The service grid is the communication layer in the micro-service setup, which means that all requests to and from each service pass through the grid. The service grid also becomes the infrastructure layer in the micro-service setup, which makes the communication between services secure and reliable. We have covered the basics of Service Mesh in detail in this article.

Each service has its own proxy service (sidecars), and then all the proxy services form a service grid together. Sidecars handles communication between services, that is, all traffic passes through the grid and the transparency layer controls how services interact with each other.

Service grid provides observability, service discovery and load balancing through components controlled by API.

In fact, if one service invokes another service, it does not invoke the target service directly. Instead, the request is routed to the local agent, and then the agent routes the request to the target service. This process means that the service instance does not have direct contact with other services and only communicates with the local agent.

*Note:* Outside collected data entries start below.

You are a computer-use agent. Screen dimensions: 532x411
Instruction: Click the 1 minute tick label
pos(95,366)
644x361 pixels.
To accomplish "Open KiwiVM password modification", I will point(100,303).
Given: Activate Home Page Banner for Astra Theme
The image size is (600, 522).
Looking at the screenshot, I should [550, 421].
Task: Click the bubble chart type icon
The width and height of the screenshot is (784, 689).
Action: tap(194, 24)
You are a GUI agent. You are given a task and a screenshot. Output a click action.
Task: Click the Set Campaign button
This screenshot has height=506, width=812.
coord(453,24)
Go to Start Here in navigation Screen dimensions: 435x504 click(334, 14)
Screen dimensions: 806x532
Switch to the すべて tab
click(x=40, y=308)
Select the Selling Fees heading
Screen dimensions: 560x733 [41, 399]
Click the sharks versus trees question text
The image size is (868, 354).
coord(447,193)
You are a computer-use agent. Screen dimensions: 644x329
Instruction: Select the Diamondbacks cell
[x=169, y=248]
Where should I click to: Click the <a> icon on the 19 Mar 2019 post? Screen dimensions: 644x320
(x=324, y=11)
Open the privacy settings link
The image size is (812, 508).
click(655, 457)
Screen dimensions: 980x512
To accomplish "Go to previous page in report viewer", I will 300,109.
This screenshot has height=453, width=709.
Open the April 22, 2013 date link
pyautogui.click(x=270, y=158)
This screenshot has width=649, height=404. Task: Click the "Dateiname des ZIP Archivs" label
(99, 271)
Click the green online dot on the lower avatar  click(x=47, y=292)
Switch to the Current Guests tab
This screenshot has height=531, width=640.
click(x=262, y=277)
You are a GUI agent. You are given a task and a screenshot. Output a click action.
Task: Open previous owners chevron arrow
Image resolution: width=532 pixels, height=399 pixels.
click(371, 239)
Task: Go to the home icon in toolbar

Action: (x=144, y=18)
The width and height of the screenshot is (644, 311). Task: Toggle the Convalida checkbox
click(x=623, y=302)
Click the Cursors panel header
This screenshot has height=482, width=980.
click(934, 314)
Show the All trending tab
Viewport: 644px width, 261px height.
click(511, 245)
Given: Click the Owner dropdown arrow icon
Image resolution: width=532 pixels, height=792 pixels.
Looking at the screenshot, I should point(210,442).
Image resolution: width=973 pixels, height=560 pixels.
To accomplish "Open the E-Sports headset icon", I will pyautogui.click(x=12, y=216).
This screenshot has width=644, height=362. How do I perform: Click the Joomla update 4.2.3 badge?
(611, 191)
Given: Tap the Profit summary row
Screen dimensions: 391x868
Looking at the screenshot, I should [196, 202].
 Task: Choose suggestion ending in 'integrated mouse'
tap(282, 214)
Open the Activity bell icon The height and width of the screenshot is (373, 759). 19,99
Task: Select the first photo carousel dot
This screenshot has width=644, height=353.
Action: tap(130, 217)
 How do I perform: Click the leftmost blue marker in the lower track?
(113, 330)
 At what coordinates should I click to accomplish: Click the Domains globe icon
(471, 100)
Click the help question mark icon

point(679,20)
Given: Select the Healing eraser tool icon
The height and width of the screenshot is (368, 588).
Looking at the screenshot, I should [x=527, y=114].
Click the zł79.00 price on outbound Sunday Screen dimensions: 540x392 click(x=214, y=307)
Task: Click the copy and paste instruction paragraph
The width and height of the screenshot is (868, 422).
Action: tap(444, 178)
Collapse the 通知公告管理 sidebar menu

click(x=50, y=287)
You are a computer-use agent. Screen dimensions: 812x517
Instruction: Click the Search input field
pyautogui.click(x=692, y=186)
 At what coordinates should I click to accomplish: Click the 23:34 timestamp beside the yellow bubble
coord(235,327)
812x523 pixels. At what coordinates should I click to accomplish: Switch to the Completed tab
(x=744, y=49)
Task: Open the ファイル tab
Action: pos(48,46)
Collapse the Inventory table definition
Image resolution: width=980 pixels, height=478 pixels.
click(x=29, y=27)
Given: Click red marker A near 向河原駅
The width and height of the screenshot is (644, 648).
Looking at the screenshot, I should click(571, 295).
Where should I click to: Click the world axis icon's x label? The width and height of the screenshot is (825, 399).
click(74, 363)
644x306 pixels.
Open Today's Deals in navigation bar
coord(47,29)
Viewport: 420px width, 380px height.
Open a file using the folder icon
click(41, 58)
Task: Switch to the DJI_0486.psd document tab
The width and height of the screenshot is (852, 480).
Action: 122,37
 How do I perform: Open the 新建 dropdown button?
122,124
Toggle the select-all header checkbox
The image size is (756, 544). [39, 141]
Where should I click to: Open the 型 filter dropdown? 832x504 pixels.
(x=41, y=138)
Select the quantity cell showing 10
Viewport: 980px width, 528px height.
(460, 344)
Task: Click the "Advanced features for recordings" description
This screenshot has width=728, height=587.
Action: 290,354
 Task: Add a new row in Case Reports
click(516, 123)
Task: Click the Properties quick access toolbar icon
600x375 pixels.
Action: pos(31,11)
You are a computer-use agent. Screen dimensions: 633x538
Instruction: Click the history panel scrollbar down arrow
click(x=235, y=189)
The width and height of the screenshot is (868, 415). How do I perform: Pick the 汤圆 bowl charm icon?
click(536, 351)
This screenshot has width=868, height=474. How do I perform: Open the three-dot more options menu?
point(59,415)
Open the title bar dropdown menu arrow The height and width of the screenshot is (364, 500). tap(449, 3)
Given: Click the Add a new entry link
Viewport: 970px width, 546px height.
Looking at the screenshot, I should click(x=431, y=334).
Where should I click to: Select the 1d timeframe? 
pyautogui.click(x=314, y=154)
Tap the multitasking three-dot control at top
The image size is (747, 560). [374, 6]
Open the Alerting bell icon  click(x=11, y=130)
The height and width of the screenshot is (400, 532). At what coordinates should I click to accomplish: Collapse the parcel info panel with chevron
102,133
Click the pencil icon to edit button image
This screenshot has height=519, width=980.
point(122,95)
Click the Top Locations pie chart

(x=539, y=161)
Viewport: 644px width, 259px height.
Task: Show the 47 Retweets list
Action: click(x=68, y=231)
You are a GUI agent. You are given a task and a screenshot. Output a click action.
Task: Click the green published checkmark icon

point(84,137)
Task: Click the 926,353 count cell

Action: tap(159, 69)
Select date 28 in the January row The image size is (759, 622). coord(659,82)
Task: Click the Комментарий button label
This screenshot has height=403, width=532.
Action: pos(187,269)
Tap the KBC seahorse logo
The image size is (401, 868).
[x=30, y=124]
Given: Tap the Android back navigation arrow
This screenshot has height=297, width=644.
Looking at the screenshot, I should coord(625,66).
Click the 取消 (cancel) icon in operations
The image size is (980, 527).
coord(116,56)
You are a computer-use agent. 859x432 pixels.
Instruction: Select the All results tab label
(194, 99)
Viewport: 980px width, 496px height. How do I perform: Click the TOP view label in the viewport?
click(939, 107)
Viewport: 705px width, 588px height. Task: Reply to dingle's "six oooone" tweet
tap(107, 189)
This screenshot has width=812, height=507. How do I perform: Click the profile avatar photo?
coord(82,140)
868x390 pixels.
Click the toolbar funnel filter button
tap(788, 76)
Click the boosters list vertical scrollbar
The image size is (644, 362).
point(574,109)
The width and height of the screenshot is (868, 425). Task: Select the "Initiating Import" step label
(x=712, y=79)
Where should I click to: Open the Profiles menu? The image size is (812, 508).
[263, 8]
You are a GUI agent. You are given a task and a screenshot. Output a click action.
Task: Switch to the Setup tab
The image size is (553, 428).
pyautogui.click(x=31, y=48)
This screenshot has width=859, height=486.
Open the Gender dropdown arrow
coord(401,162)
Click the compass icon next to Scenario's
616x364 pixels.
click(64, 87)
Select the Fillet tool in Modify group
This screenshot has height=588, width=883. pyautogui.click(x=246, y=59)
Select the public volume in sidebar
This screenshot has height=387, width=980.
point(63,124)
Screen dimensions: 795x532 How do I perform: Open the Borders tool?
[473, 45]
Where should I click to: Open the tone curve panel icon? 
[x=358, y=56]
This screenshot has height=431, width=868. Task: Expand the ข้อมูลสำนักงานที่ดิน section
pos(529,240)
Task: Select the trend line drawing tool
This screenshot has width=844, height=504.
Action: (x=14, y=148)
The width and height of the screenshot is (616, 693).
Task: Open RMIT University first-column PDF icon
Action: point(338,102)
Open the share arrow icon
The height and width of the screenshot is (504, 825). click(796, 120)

According to ThoughtWorks Technology Radar, a semi-annual document that assesses the risks and benefits of existing and emerging technologies, "the service grid provides consistent discovery, security, tracking (tracing), monitoring, and fault handling without sharing resources (such as API gateways or ESB). A typical use case is a lightweight reverse proxy process deployed with each service process or separate container."

When it comes to service grids, it's inevitable to talk about "sidecar"-- the proxies that can be used for each service instance. Each sidecar is responsible for managing an instance of a service. We will discuss sidecar in more detail in this article.

What can the service grid deliver?

At present, more and more enterprises and organizations begin to turn to micro-service architecture. Such enterprises need the above capabilities provided by the service grid. Decoupling the use of libraries or customizing the code is undoubtedly the winner.

Why use Envoy?

Envoy is not the only choice to build a service grid, there are other agents on the market, such as Nginx, Traefik and so on. I chose Envoy, a high-performance agent written in C++, because I prefer Envoy for its lightweight, powerful routing, observability and scalability.

Let's first build a service grid setup with three services, which is the architecture we are trying to build:

Front Envoy

Front Envoy is an edge proxy in our setup, where we usually perform operations such as TLS termination, authentication, request header generation, and so on.

Let's look at the Front Envoy configuration:

-admin: access_log_path: "/ tmp/admin_access.log" address: socket_address: address: "127.0.0.1" port_value: 9901static_resources: listeners:-name: "http_listener" address: socket_address: address: "0.0.0.0" port_value: 80 filter_chains : filters:-name: "envoy.http_connection_manager" config: stat_prefix: "ingress" route_config: name: "local_route" virtual_hosts:- Name: "http-route" domains:-"*" routes:-match: prefix: "/" route : cluster: "service_a" http_filters:-name: "envoy.router" clusters:-name: "service_a" connect_timeout: "0.25s" type: "strict_dns" lb_policy: "ROUND_ROBIN" Hosts:-socket_address: address: "service_a_envoy" port_value: 8786

The Envoy configuration mainly consists of the following parts:

1. Listener (Listener)

2. Routing

3. Cluster

4. Endpoint

Listener

One or more listeners can run in a single Envoy instance. The code in lines 9 to 36 above mentions the address and port of the current listener. Each listener can also have one or more network filters. These filters enable activities such as routing, tls termination, traffic diversion, and so on. In addition to the built-in filters used by envoy.http_connection_manager, Envoy has several other filters.

Rout

Lines 22 to 34 configure the filter with a routing specification, which also specifies the domain we accept the request and the route matcher. The route matcher can match each request according to the configured rules and forward the request to the appropriate cluster.

Cluster

Cluster is the upstream service specification to which Envoy routes traffic. Lines 41 through 48 define "Service A", which is the only upstream for Front Envoy to communicate. "connect_timeout" is the time limit for establishing a connection to the upstream service before returning 503.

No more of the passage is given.